Orlando, Florida — This weekend, the NCAA Men’s Basketball Tournament is hosting games in Orlando, where the Pulse Nightclub attacks nine months ago still linger in the shadow of the city. The attacks that killed 49 people at the gay nightclub hit home for two Orlando natives playing this week.
“I was just devastated. It really didn’t hit me until the day after, watching the news, seeing the news cameras on the street where I’ve driven up and down my whole life,” University of Florida forward Schuyler Rimmer said about the aftermath of the shooting. Rimmer said Pulse was close to his house and he drove by it every day on the way to school.
Will Miles, a redshirt freshman for Florida State, grew up less than a mile from Pulse and was shocked when he heard the news. “It’s just crazy because you’d never guess Orlando,” said Miles, who said he checked to make sure none of his friends were in Pulse that night.
Rimmer, with calls himself an ally of the LGBT community, also described how proud of the city was to have a place like Pulse.
“Being from Orlando, I’d say it’s a pretty open community. It’s very accepting of a lot of different people and it was something we were proud of as a community that there was a place for people that identified as gay or lesbian to go express themselves,” Rimmer said.

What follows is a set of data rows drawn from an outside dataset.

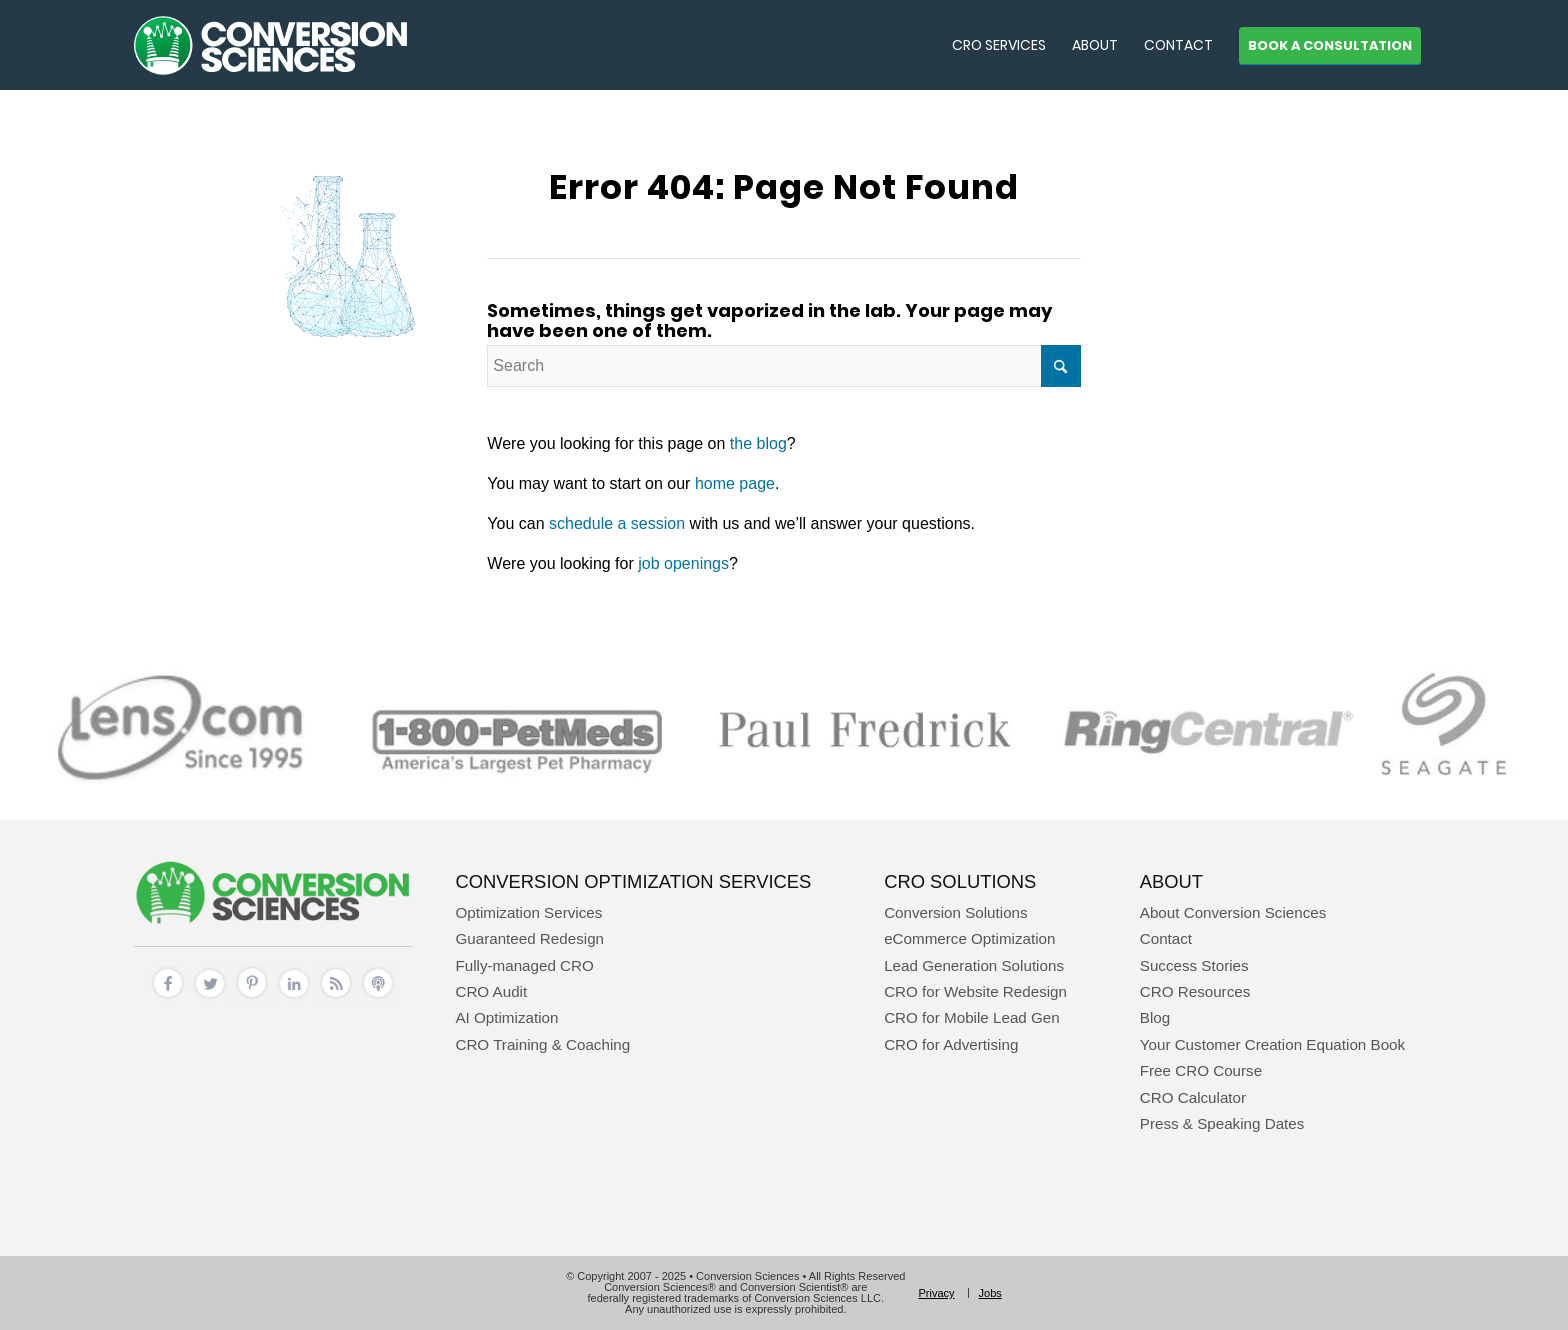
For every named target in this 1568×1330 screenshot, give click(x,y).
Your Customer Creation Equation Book (1272, 1044)
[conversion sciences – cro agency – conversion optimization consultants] (270, 45)
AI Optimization (506, 1017)
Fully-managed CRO (524, 965)
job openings (683, 563)
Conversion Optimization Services (633, 881)
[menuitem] (999, 45)
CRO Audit (491, 991)
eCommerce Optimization (969, 938)
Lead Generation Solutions (974, 965)
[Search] (783, 366)
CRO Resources (1195, 991)
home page (735, 483)
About (1171, 881)
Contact (1166, 938)
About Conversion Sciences (1233, 912)
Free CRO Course (1201, 1070)
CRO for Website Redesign (975, 991)
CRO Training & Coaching (542, 1044)
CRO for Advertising (951, 1044)
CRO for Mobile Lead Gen (972, 1017)
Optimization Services (528, 912)
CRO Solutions (960, 881)
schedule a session (617, 523)
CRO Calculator (1193, 1097)
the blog (758, 443)
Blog (1155, 1017)
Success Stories (1194, 965)
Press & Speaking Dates (1222, 1123)
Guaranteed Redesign (529, 938)
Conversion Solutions (956, 912)
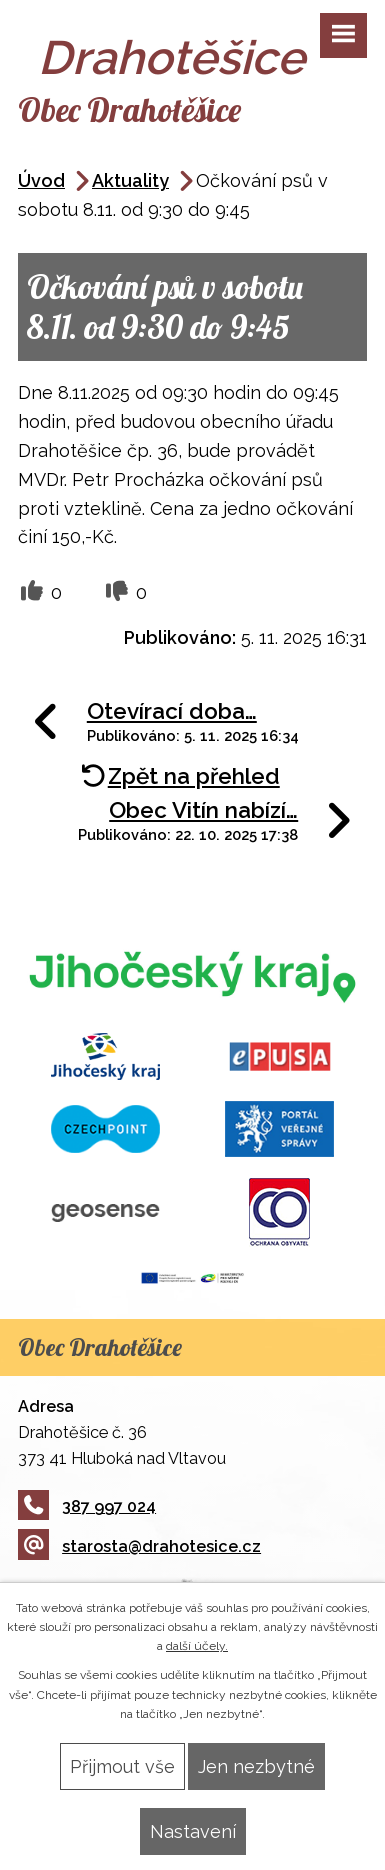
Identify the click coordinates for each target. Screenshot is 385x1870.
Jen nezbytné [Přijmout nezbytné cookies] (256, 1766)
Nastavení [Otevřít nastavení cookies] (193, 1831)
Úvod (41, 180)
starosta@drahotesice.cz (139, 1546)
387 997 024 (87, 1506)
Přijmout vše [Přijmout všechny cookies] (122, 1766)
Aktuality (130, 180)
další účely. (197, 1646)
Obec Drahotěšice (129, 109)
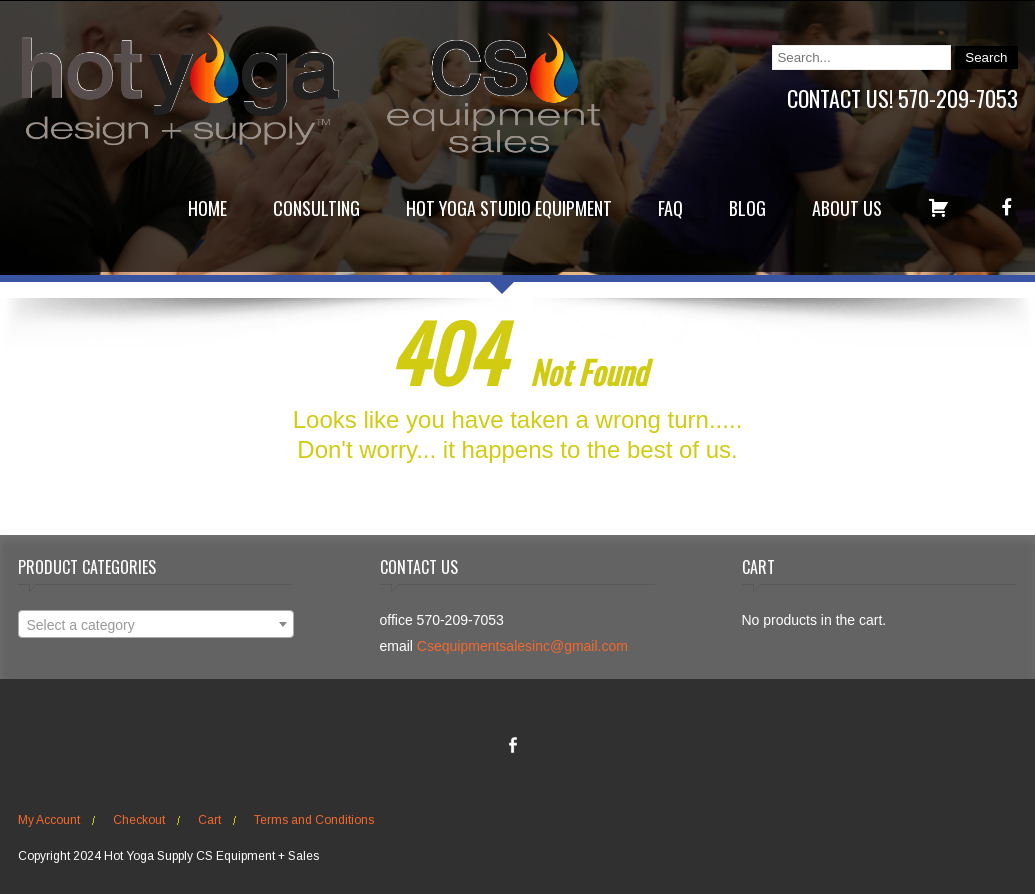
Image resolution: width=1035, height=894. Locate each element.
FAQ (670, 208)
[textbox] (156, 625)
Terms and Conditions (314, 820)
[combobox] (156, 624)
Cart (209, 820)
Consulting (316, 208)
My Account (49, 820)
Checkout (139, 820)
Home (207, 208)
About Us (847, 208)
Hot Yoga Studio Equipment (509, 208)
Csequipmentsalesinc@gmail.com (522, 646)
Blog (747, 208)
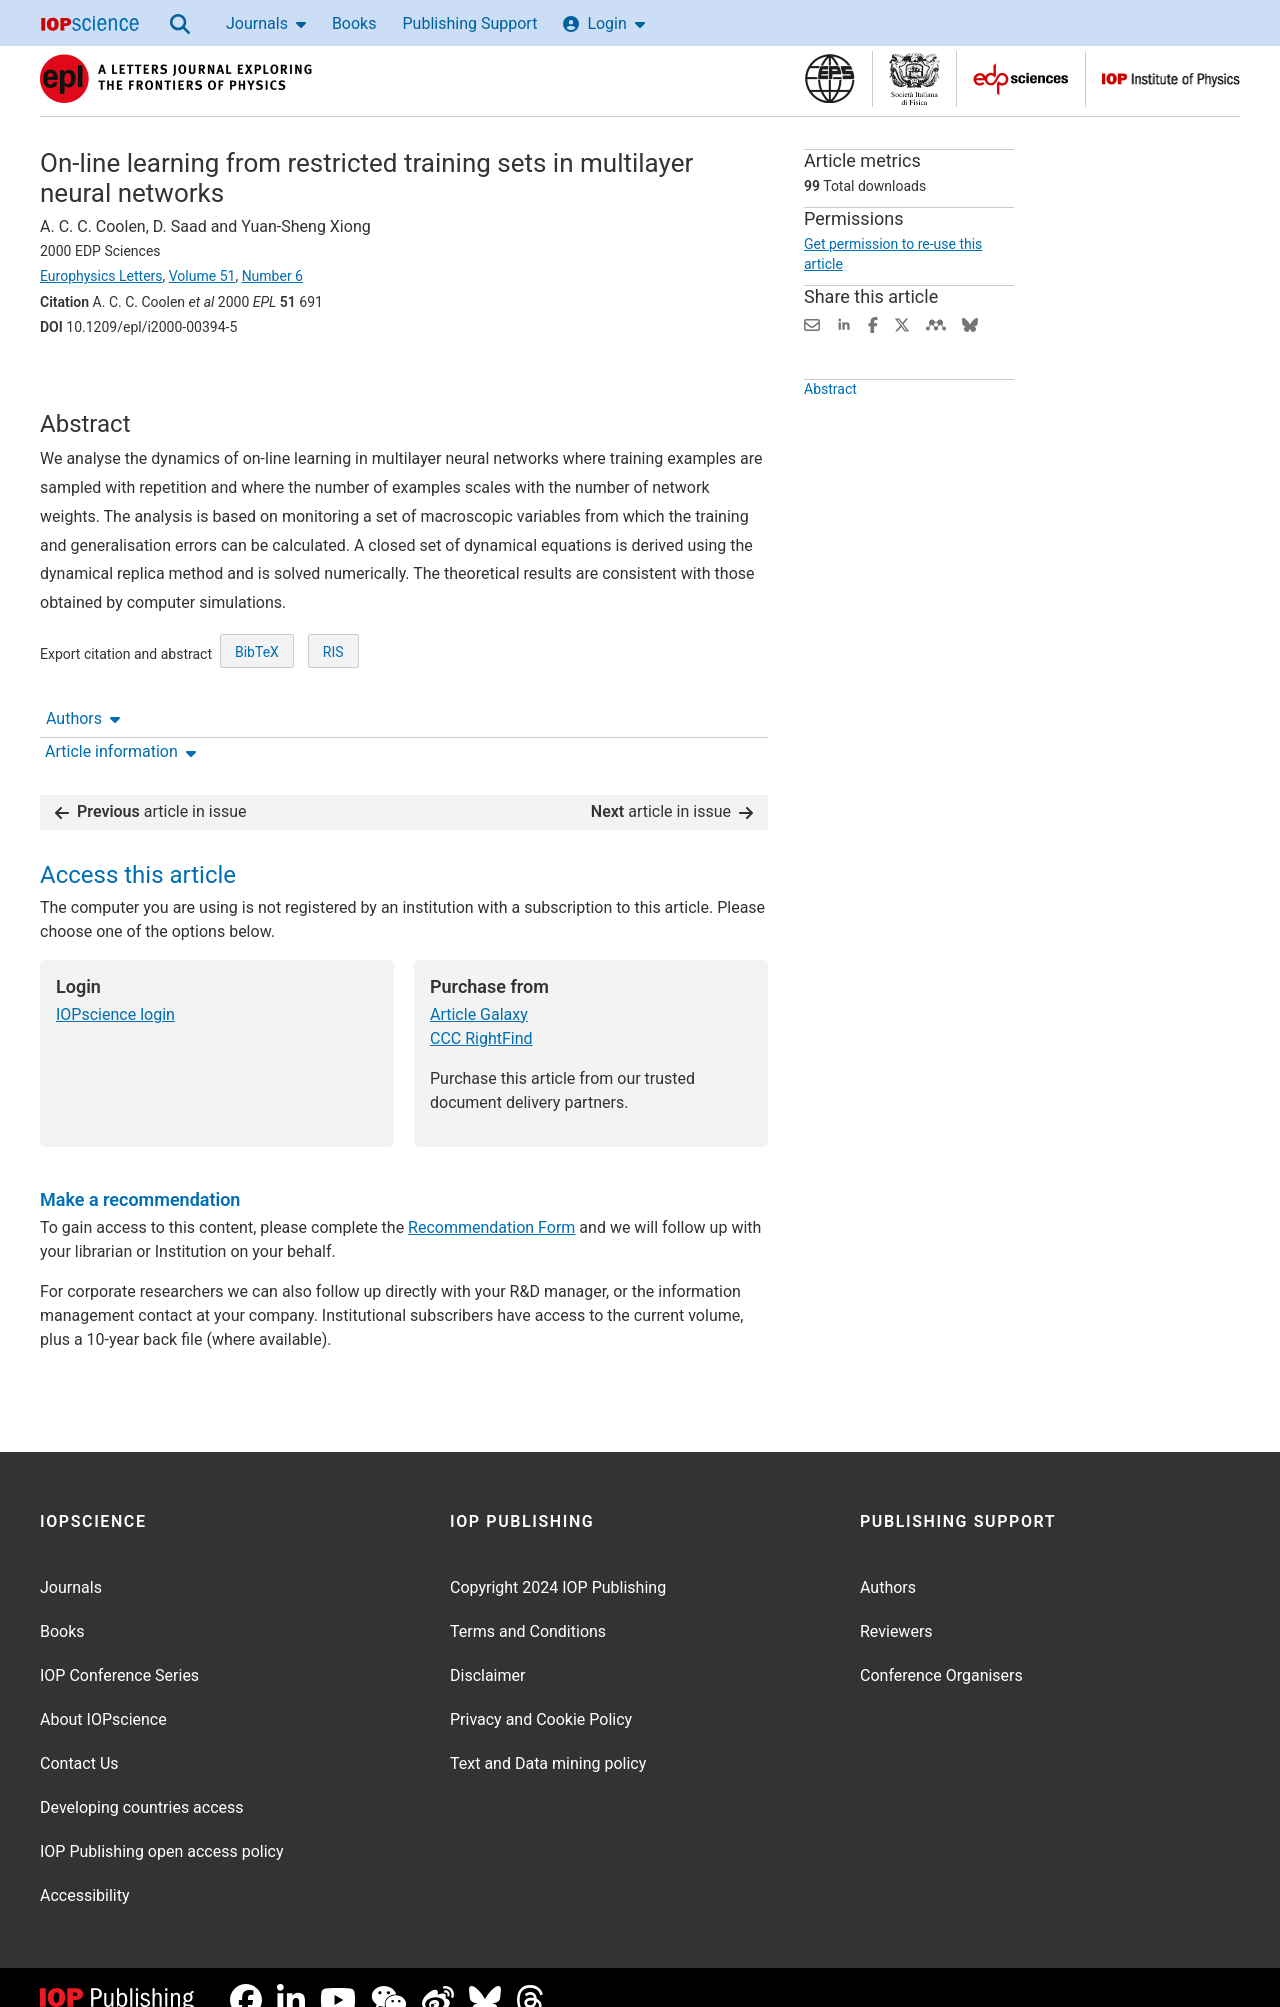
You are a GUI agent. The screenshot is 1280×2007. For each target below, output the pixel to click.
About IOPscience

Miles and Rimmer also spoke about how the community responded to Pulse and came together. Rimmer had friends who volunteered at emergency rooms while he was away at summer school in Gainesville. Both players say that holding events like a basketball tournament are beneficial for the city and can help its healing process.
“I was in town when the Pulse nightclub attacks happened and I saw how devastating they were, but I watched how the community gathered around and brought the community up,” Miles said.
As a freshman at Central Florida, where these games are being played, I have discovered that Orlando is a fantastic place to host an event like March Madness because of the very accepting community. Miles and Rimmer are two of many examples of people that believe in treating everyone the same.